**Text extract**
:::
I know what you're thinking, we're ranchers, do our kids eat mountain oysters?  The answer's No.  We're adventurous in our eating, but we're also not on Fear Factor.  I'll catch hell for saying this, but any food that has to be fried to be edible is really just a bullshit food.  Besides, my brothers did the, "Open your mouth and close your eyes, I'm going to give you a big surprise," trick on me when I was 8.  I was expecting chocolate, I got a pickled testicle.  I've never gotten over that.

I'm just happy that our kids are down for trying just about anything we put on their plates.  Dylan's drawn a soft line against onions, but I think only because she felt like she had to have something she didn't like.  Grady hates tapioca pudding, which I don't get, but I think it's a texture thing for him.  We'll see what happens when I mash up a cube of head cheese.   Hate it or love it, at least I know they'll try it.



Tuesday, November 7, 2017

Life at the Orphanage

Ranch kids get cool holidays.  No, they aren't federally or state recognized, but they are, in most rural areas, excusable absences from school.  There's National Castration Week, Shipping Day (not to be confused with Boxing Day), Horseback Holiday, and Preg Check Fridays.  When our kids roll in to school a few hours late with speckles of fresh cow shit on their boots, the school secretary just nods as she checks them in and notes "ranch school" on her tardy slips.

Skipping school for the "big" ranch jobs is generally a reward for the hours of chores they're generally stuck with.  In the summer, I drag the kids along with me to irrigate, cut and bale hay, and check cows.  They're pretty good little helpers -- they can chauffeur me around on the 4-wheeler while we're changing pipes, and both are getting good enough on their horses to help gather cattle.
:::
**Data extract**
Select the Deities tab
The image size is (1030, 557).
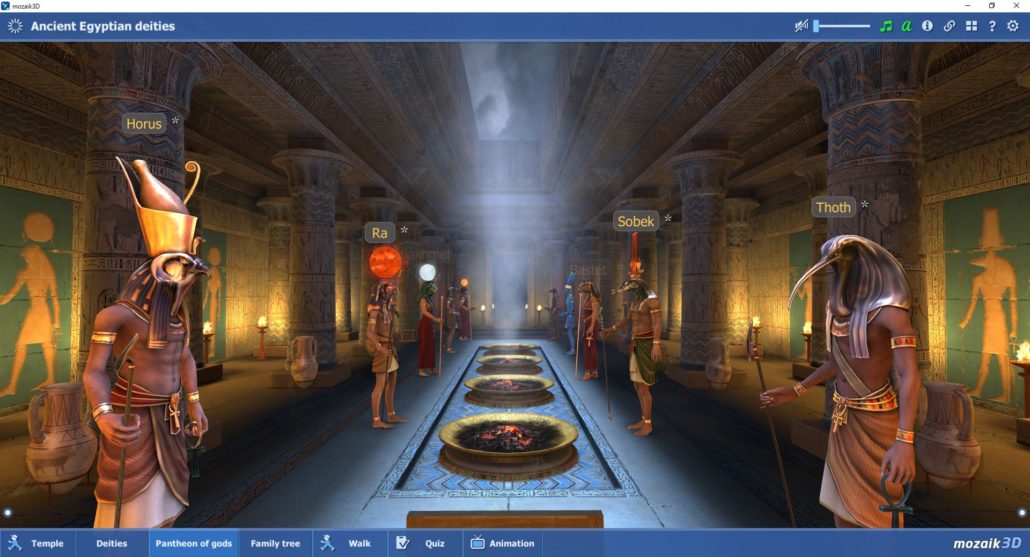click(112, 543)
:::
**What to do**
Repeat the ranch blog excerpt word for word from start to finish. The listing has no connection to the ranch blog excerpt.

**Finished exercise**
I know what you're thinking, we're ranchers, do our kids eat mountain oysters?  The answer's No.  We're adventurous in our eating, but we're also not on Fear Factor.  I'll catch hell for saying this, but any food that has to be fried to be edible is really just a bullshit food.  Besides, my brothers did the, "Open your mouth and close your eyes, I'm going to give you a big surprise," trick on me when I was 8.  I was expecting chocolate, I got a pickled testicle.  I've never gotten over that.

I'm just happy that our kids are down for trying just about anything we put on their plates.  Dylan's drawn a soft line against onions, but I think only because she felt like she had to have something she didn't like.  Grady hates tapioca pudding, which I don't get, but I think it's a texture thing for him.  We'll see what happens when I mash up a cube of head cheese.   Hate it or love it, at least I know they'll try it.



Tuesday, November 7, 2017

Life at the Orphanage

Ranch kids get cool holidays.  No, they aren't federally or state recognized, but they are, in most rural areas, excusable absences from school.  There's National Castration Week, Shipping Day (not to be confused with Boxing Day), Horseback Holiday, and Preg Check Fridays.  When our kids roll in to school a few hours late with speckles of fresh cow shit on their boots, the school secretary just nods as she checks them in and notes "ranch school" on her tardy slips.

Skipping school for the "big" ranch jobs is generally a reward for the hours of chores they're generally stuck with.  In the summer, I drag the kids along with me to irrigate, cut and bale hay, and check cows.  They're pretty good little helpers -- they can chauffeur me around on the 4-wheeler while we're changing pipes, and both are getting good enough on their horses to help gather cattle.